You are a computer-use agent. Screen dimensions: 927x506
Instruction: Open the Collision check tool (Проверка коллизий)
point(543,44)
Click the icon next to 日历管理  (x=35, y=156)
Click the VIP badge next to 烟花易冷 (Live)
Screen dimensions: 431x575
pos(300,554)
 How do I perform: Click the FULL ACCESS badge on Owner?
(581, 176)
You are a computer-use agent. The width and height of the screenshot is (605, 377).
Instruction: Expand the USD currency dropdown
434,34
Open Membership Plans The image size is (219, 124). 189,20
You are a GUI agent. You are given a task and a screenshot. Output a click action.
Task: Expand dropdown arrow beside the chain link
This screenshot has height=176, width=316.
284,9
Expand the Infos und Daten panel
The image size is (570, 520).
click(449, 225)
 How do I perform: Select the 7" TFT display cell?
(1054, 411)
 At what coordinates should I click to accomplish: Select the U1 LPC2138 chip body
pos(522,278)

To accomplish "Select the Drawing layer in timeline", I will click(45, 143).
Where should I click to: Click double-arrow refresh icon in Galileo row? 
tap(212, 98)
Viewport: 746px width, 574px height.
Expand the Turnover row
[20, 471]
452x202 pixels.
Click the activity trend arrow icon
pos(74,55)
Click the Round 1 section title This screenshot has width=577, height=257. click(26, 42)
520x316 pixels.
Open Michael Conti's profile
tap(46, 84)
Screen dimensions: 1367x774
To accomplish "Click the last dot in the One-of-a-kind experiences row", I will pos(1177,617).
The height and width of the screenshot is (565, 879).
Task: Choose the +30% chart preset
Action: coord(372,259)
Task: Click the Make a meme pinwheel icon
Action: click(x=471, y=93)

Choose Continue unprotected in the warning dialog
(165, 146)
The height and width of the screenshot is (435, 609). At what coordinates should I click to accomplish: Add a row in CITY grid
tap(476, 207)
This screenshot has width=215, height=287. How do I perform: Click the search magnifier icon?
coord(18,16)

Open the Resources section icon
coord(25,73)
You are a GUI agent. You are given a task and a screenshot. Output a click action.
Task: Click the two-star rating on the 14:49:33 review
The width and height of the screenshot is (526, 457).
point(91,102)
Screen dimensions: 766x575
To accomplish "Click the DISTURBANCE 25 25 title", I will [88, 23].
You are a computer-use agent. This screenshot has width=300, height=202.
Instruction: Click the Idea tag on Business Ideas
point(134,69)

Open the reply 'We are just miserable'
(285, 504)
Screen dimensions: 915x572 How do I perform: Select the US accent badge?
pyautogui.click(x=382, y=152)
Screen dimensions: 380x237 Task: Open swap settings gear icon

## DIRECTIONS FOR THIS TASK
When you reach the line in the material above that holds "Open the Resources section icon", begin reproducing lines exactly, and stop after the line that holds "Screen dimensions: 766x575".

## RESPONSE TO THE TASK
Open the Resources section icon
coord(25,73)
You are a GUI agent. You are given a task and a screenshot. Output a click action.
Task: Click the two-star rating on the 14:49:33 review
The width and height of the screenshot is (526, 457).
point(91,102)
Screen dimensions: 766x575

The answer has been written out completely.